Leider hat der VGH die weitere Festlegung über die Ansiedlung räumlich nahe beieinander liegender Einzelhandelsbetriebe („Agglomeration“) als wirksam bestätigt. Nach dieser Festlegung im Regionalplan werden Verkaufsflächen, deren Eingänge innerhalb einer Entfernung von 150 m liegen, zusammengefasst, sodass das Vorhaben bei Überschreiten der Schwelle von insgesamt 800 m² als „großflächig“ eingestuft wird.

Die Revision wurde nicht zugelassen.

Viele Bürgermeister in der Region Stuttgart lässt dieses Urteil aufhorchen. So haben jetzt auch kleinere Städte und Gemeinden grundsätzlich die Möglichkeit, großflächige Einzelhandelsbetriebe anzusiedeln.

Trinkwasser-Kontroll-Frist: Rückwirkende Verlängerung bis 2013

Pleiten, Pech und Pannen begleiten die Trinkwasser-Kontrollpflicht von Anfang an. Worum geht’s? Laut Trinkwasserverordnung (TrinkwVO) vom 01.11.2011 müssen Vermieter mit einem zentralen Wasserspeicher ab 400 Liter noch in diesem Jahr ihre Trinkwasseranlagen anmelden und untersuchen lassen, sonst droht ihnen ein Bußgeld. Wie von uns prognostiziert, sind die Gesundheitsämter als Aufsichtsbehörde mit dieser Aufgabe hoffnungslos überfordert.

Der Bundesrat hat die Kapitulationserklärung der Gesundheitsbehörden akzeptiert und beschlossen, die erstmalige Trinkwasser-Kontroll-Frist bis zum 31.12.2013 zu verlängern. Doch das sind nicht die einzigen positiven Änderungen, die es zur bestehenden Trinkwasserverordnung geben soll:

Aus eins werden drei: Die ursprünglich jährliche Untersuchungspflicht wird nicht nur verlängert, sondern auch auf einen Drei-Jahres-Turnus gestreckt. Danach muss das Trinkwasser aus Anlagen, aus denen gewerblich, aber nicht öffentlich Trinkwasser abgegeben wird, regelmäßig untersucht werden.
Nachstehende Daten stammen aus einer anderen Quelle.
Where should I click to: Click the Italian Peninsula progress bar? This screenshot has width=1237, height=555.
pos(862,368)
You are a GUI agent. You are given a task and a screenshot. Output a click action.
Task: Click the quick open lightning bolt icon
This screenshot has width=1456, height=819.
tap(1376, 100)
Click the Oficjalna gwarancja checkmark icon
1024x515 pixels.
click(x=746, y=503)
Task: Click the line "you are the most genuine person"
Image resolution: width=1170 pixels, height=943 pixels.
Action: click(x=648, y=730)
Diese Fristverlängerung entlastet vor allem Wohnungsvermieter, denn auch die gelten dann ausdrücklich als „gewerbliche Trinkwasserabgeber“ im Sinn der Verordnung.
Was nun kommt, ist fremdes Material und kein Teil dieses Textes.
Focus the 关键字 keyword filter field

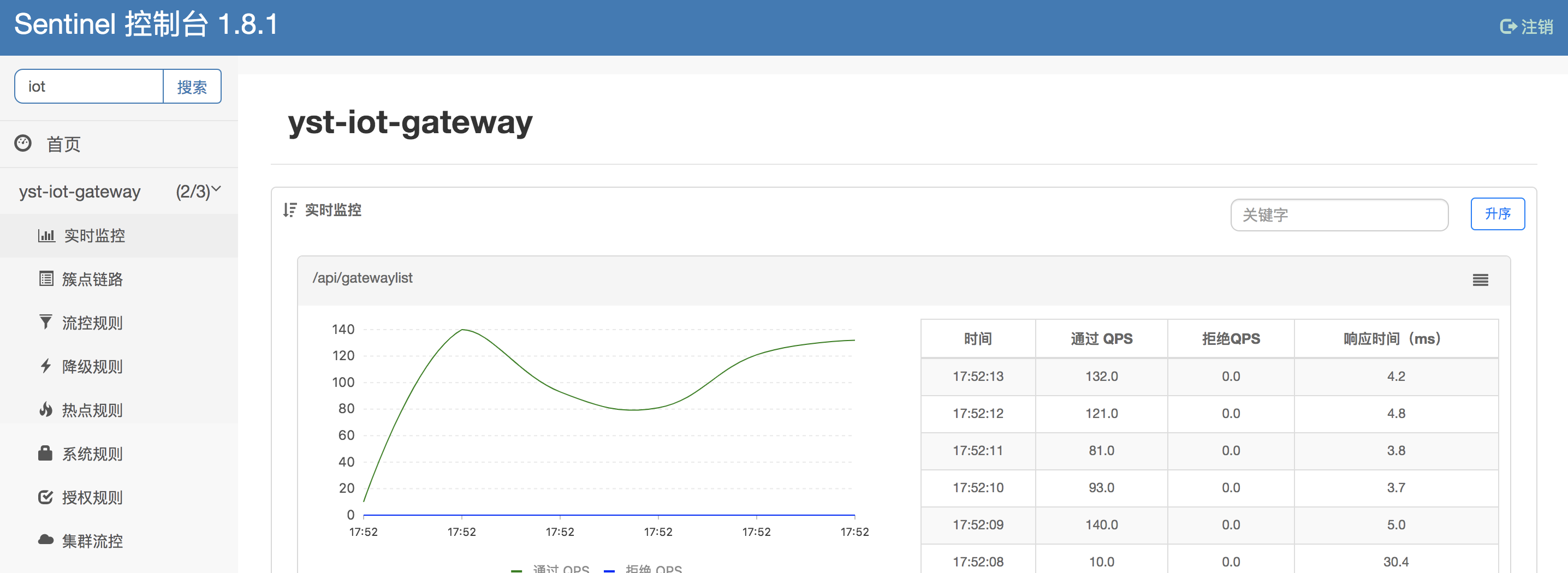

Keine Anzeigepflicht: Die Pflicht, bestehende Großanlagen der Trinkwassererwärmung vorab dem Gesundheitsamt anzuzeigen, entfällt. § 13 Abs. 5 TrinkwVO wird auf Drängen der Gesundheitsämter insoweit ersatzlos gestrichen.

Keine automatische Vorlagepflicht: Die Untersuchungsergebnisse sollen dem Gesundheitsamt nicht mehr in jedem Fall, sondern nur noch auf Verlangen vorgelegt werden müssen.

Tipp: Ob Sie als Vermieter die Untersuchungskosten als Betriebskosten auf Ihre Mieter umlegen können, ist umstritten. Ein Rechtsanwalt kommentiert wie folgt: „Gemäß § 2 Nr. 3 BetrkV sind u. a. die Kosten des Betriebes einer hauseigenen Wasserversorgungsanlage umlegbar. Da die Kosten der Untersuchung nach § 14 TrinkwVO regelmäßig entstehen, sind sie Betriebskosten im Sinne des § 2 Nr. 3 BetrkV. Sicherheitshalber sollte die Umlagefähigkeit aber ausdrücklich vereinbart werden.“ Bei Neuabschlüssen von Mietverträgen sollten Sie die Kosten unter der Position „Sonstige Betriebskosten“ daher ausdrücklich nennen.